International Journal Climatology. 0899841. DOI: 10.1002/joc.7215
Globally, mountain systems are unevenly exposed to risks of extreme precipitation. Within the Himalayan region, precipitation extremes are a rising concern, but their current understanding is limited. In this study, we use 113?years of precipitation data to rank and characterize precipitation extremes in the Indian Western Himalayas (IWH). Our statistical ranking method integrates precipitation spatial extent and its intensity across different durations for determining the severity of extreme events.
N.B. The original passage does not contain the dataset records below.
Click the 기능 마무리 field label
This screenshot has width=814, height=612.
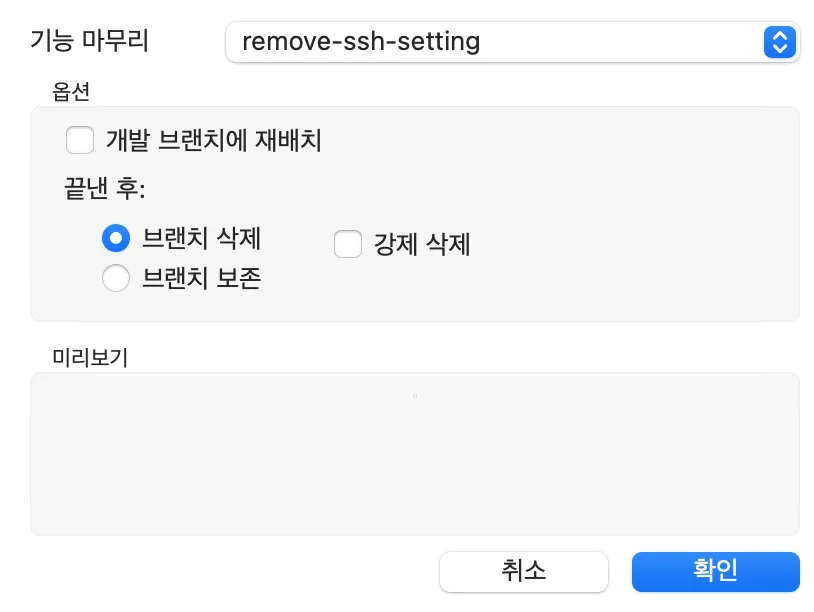(91, 42)
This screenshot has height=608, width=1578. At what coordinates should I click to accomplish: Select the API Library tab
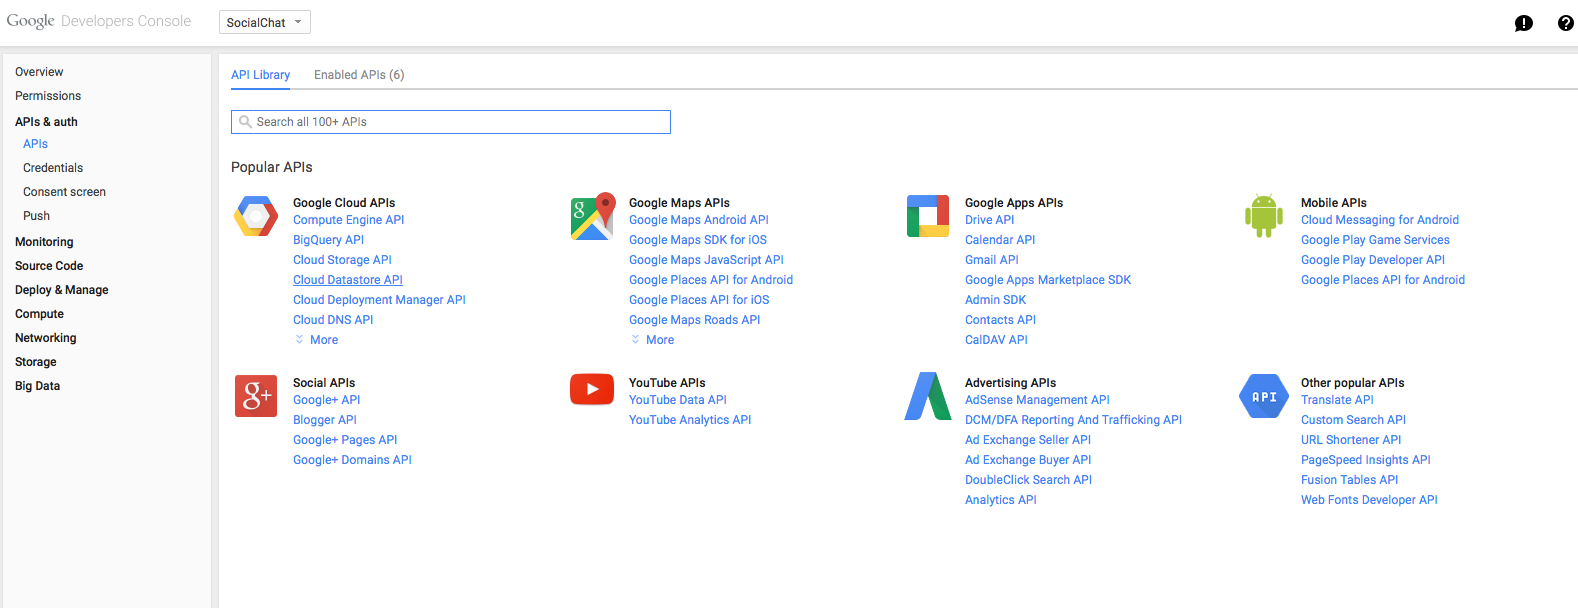click(260, 75)
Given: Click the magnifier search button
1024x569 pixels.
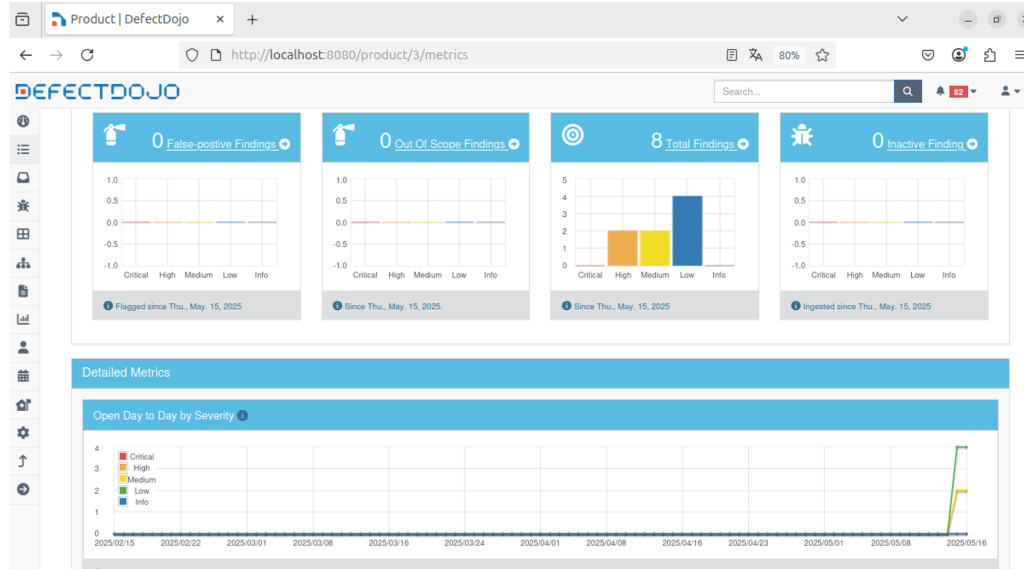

The proposed ranking method accounts for multi-day duration ranking method to capture persistent precipitation episodes. Results show that the method accurately detects and ranks the most extreme precipitation events that occurred in the IWH and indicate locations of these events. Our results highlight that critical long duration events in the region (e.g., 10?days) are missed at ranks at shorter duration (e.g., 2–3?days), thereby highlighting the importance to multi-day precipitation extremes ranking. In addition, the proposed ranking method provides information about the event duration that will be associated with the highest impact on society, carrying high significance. Our findings are valuable for flood risk management and disaster risk reduction.